- ACTIVITY -
When you write out the records, keep every word exact and drop the pictures.

#### INPUT ####

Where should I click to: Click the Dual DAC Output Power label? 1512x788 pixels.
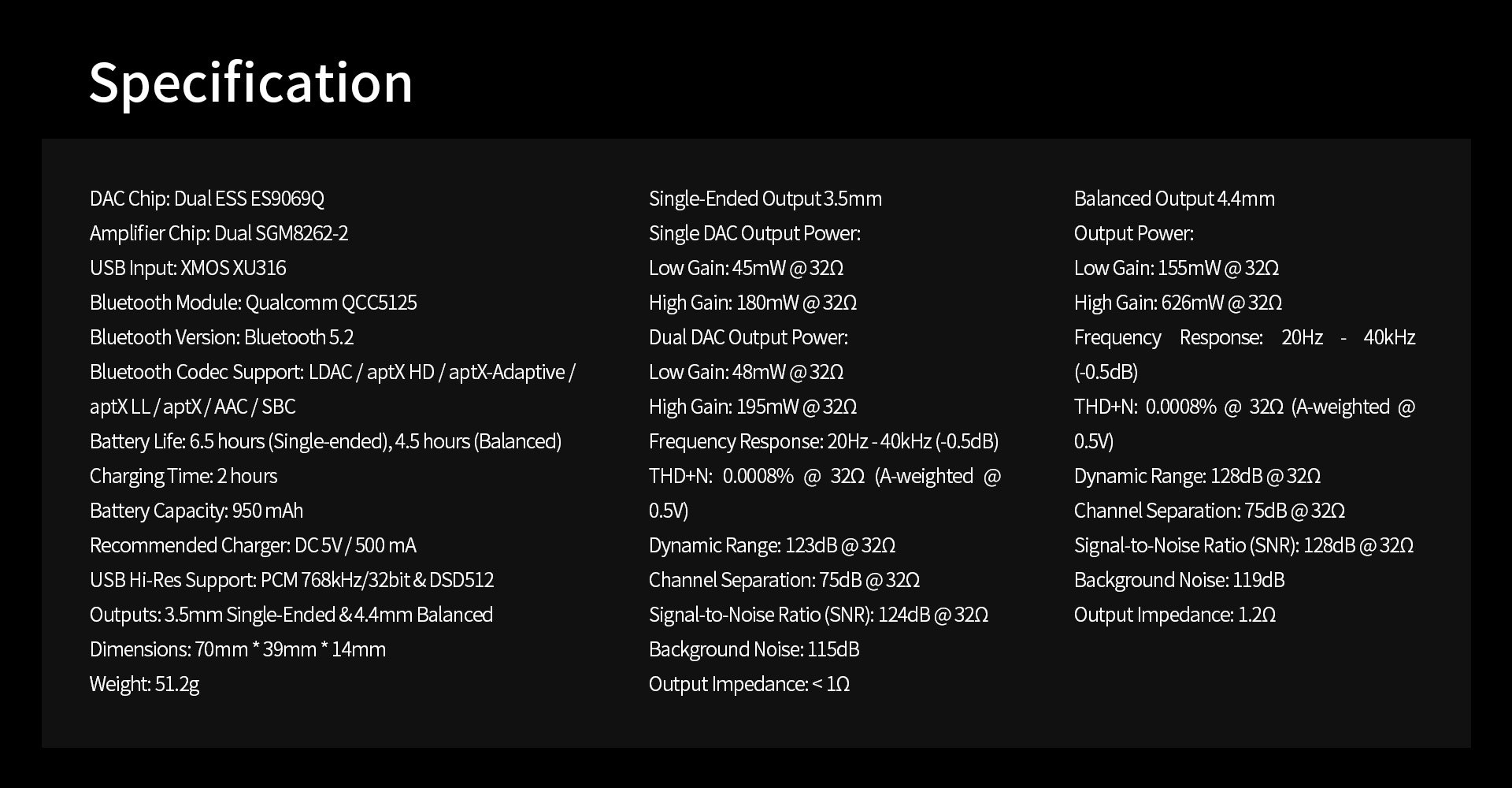[748, 337]
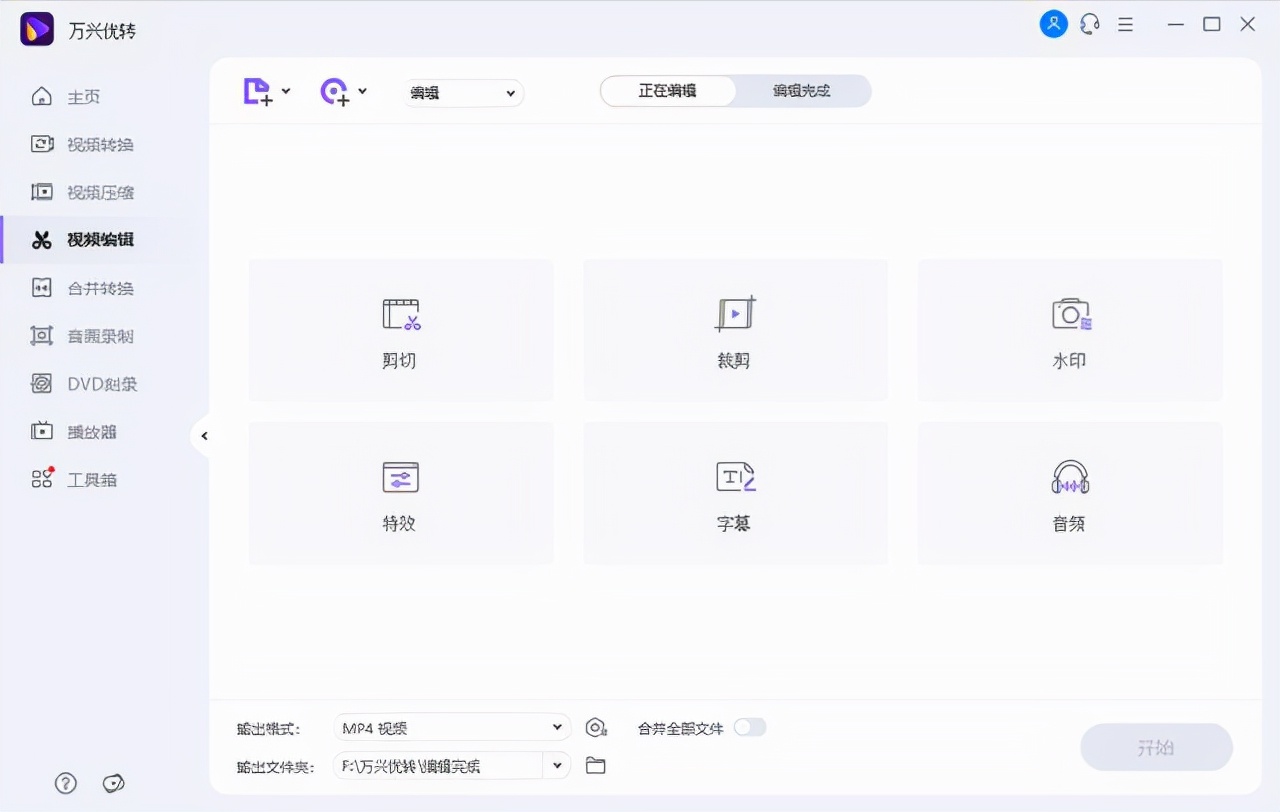Open the 工具箱 toolbox from sidebar
Viewport: 1280px width, 812px height.
tap(92, 479)
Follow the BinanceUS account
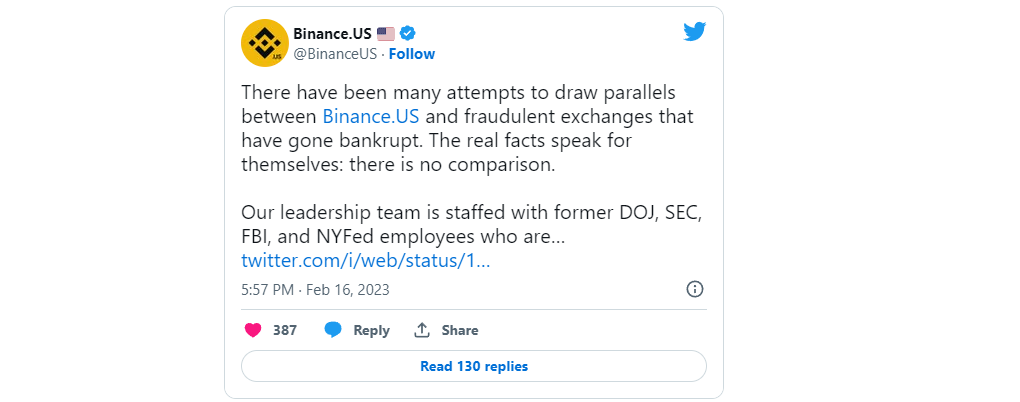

####

- ANSWER SECTION -
Where should I click to: Click the Dual DAC Output Power label? 1512x788 pixels.
[748, 337]
Open the 工具箱 toolbox from sidebar
Viewport: 1280px width, 812px height.
tap(92, 479)
Follow the BinanceUS account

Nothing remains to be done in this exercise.